Saturday, July 23, 2011

Whatever You Have Sugar Cookies



It all started when my son asked how to making frosting out of the blue last Wednesday. I was busy then, so I promised him we'd do a proper frosting lesson. Next thing you know, I'm doing laundry up in my bedroom with the TV on when Giada de Laurentiis's cooking show comes on and she's making Animal Sugar Cookies with Basic Frosting. I'd seen this rerun before, it's for her daughter Jade's first birthday party, but it came on at just the right moment.

I knew there was a simple recipe that broke down frosting into four basic components: a fat (butter), a flavoring (vanilla), a sweet (powdered sugar), and a liquid (water, milk, or cream). I just couldn't find it online; almost every frosting recipe there was very involved with a million tons of powdered sugar and fancified techniques (whipped egg whites?).

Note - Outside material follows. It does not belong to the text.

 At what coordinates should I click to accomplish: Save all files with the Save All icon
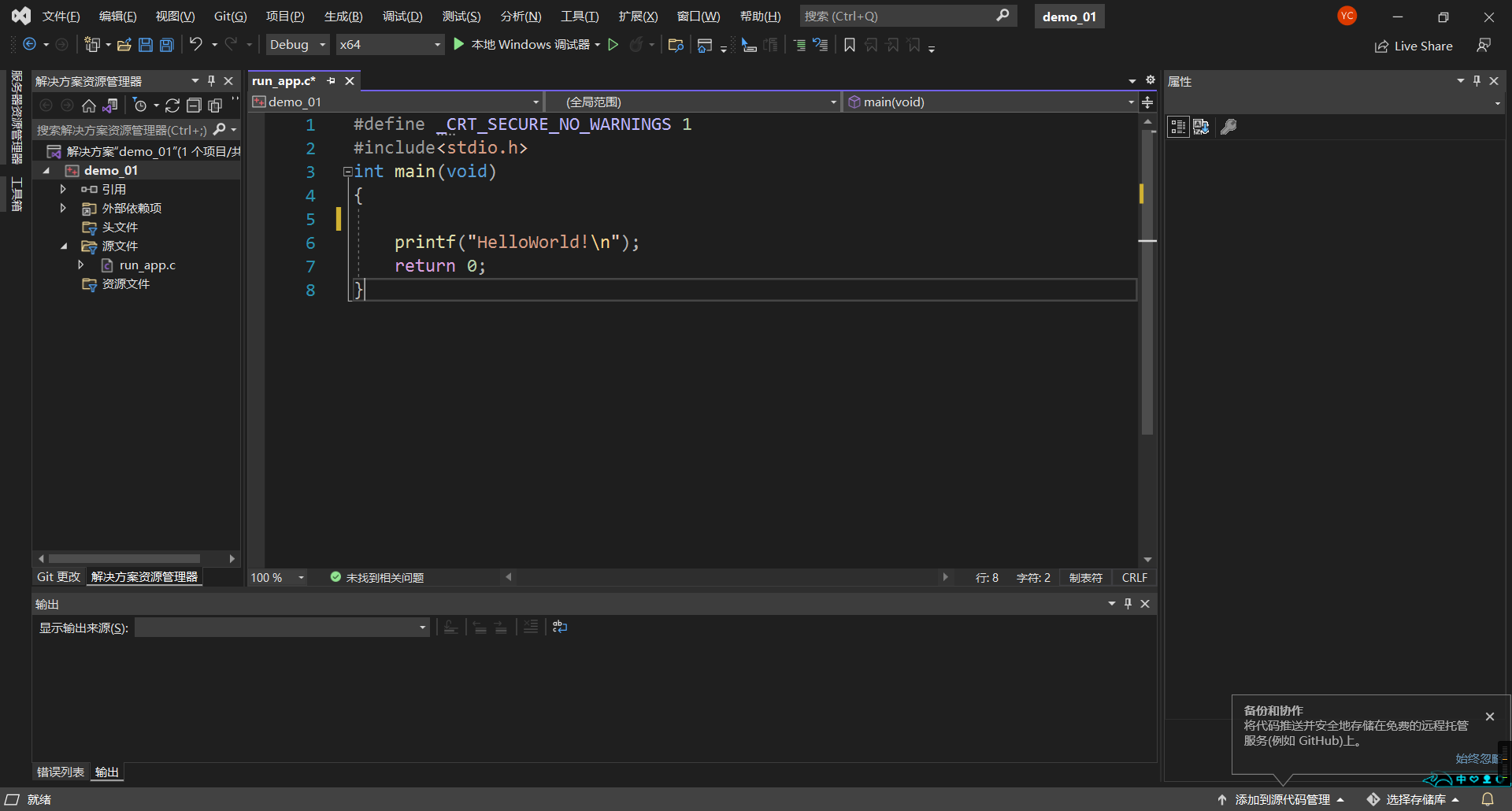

I gave my son an option on the frosting: water or cream? He wisely chose cream. It really does have more flavor. Otherwise, our baking lesson was fairly straightforward. He was neat, attentive, and rolled out dough/cut out shapes cleaner than I ever did.

This recipe's cool because you can use a basic Pillsbury sugar dough, with some additional flour and let your children go to town. They can do pretty much anything the recipe calls for, and my son did.

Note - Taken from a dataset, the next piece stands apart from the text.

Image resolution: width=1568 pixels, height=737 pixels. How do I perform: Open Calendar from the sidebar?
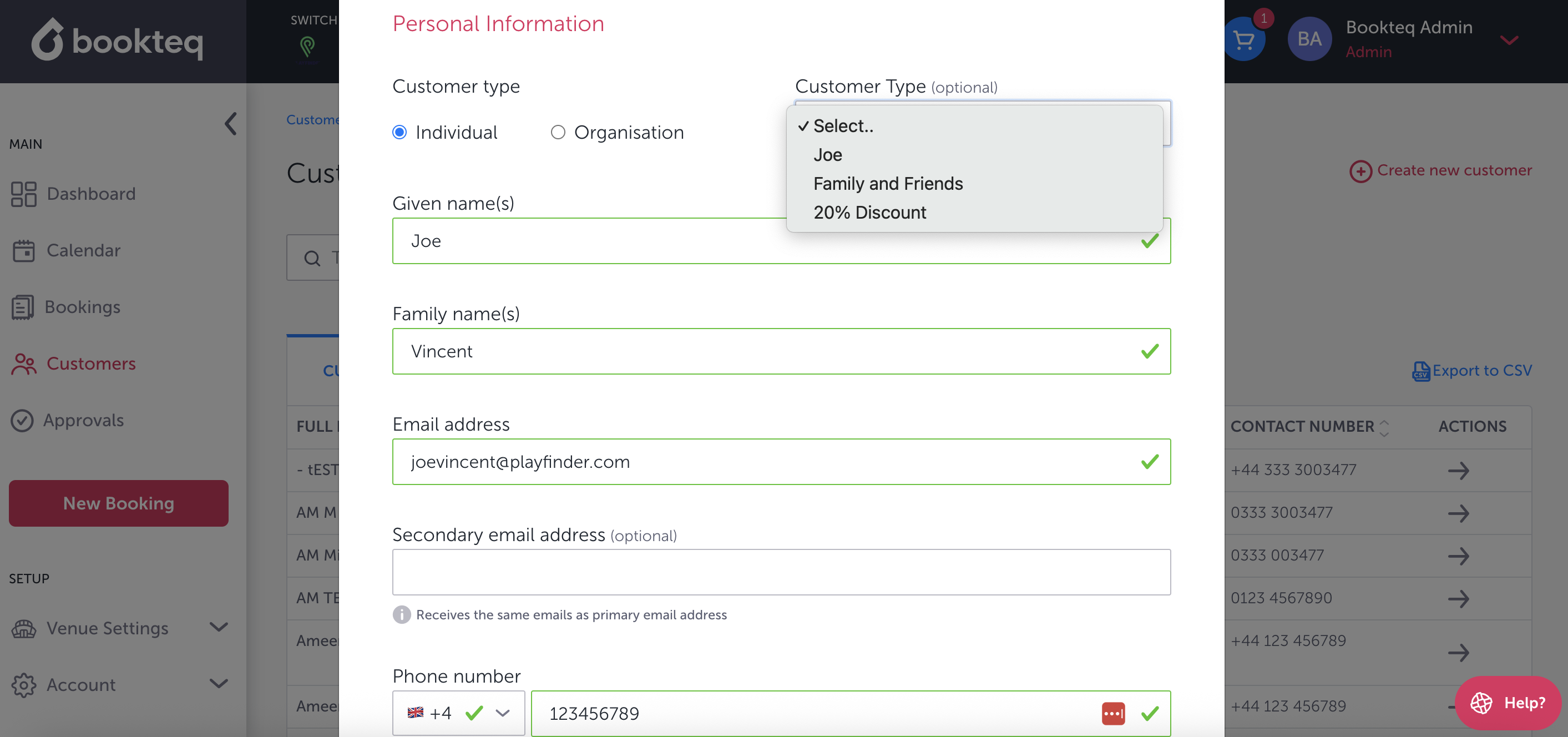click(83, 250)
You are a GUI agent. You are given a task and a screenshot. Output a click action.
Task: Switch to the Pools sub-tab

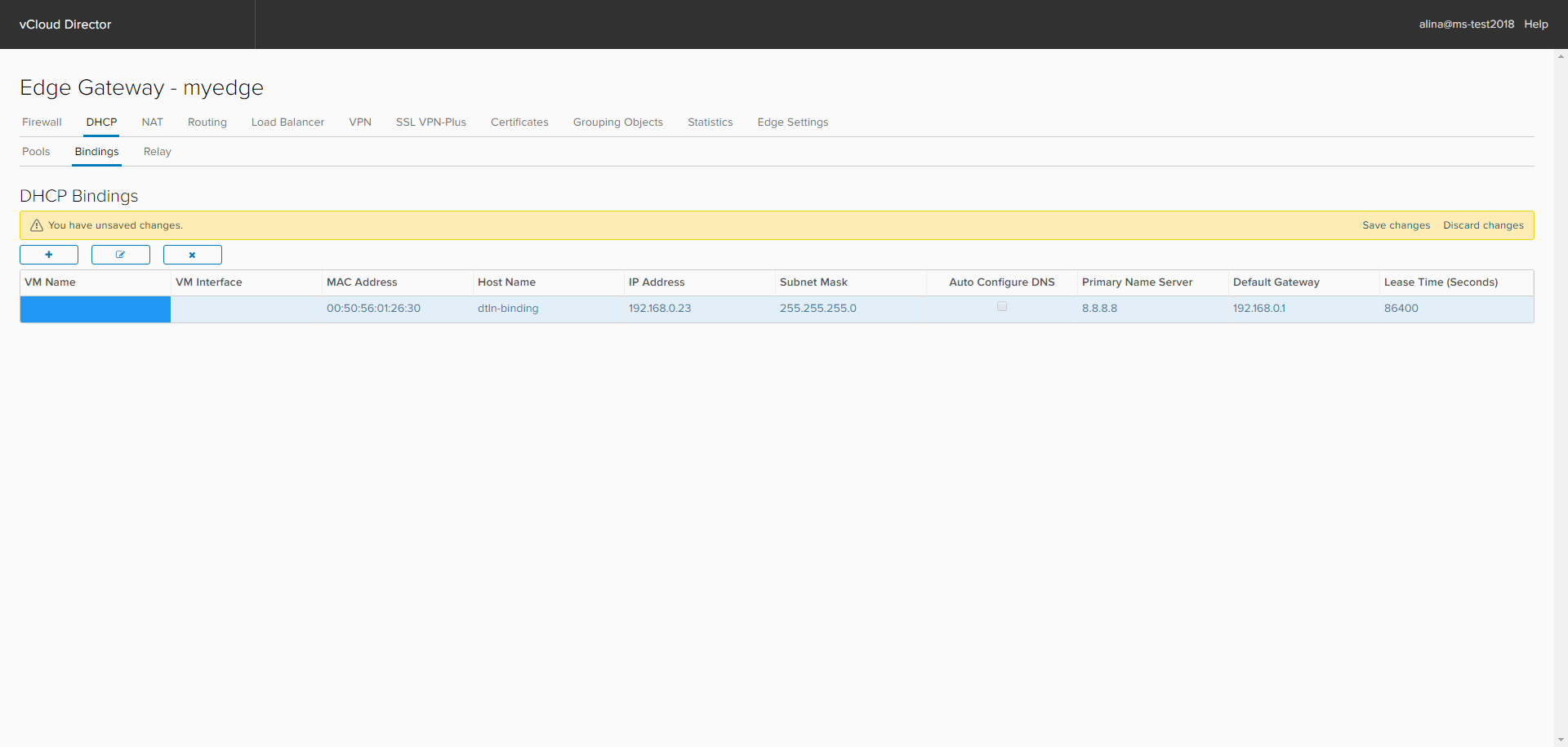[36, 151]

What I enjoy about the frosting recipe in particular is that you can play with the amount of powdered sugar and cream. Unless you have a scale, you have some leeway as to the interpretation of a pound of powdered sugar. We started off with 2 1/2 cups, then my son just added 1/4 cup extra, until he tasted more sweet and less butter. It taught him measurements and instinct.



He got really excited about coloring the frostings his way. After I told him that rainbow might turn into brown, he went ahead and mixed up very vibrant colors in red, green, and blue. Red can be difficult. You need to use a lot of it for red red. He wound up with fuschia. But it's all good.

We didn't have animal cookie cutters. Just a mishmash of way too large gingerbread men, hearts and flowers, and little teeny stars, a chili pepper, and random stuff like that. We used what we had. It was fun.

About a third of the way in, frosting the cooled sugar cookies, he got tired, and I finished up.

We liked our baking lesson so much -- and James loved that he had leftover blue-green frosting for snacking on the rest of this week -- we plan on continuing it on a semi-weekly basis. Next Saturday, we may bake banana bread.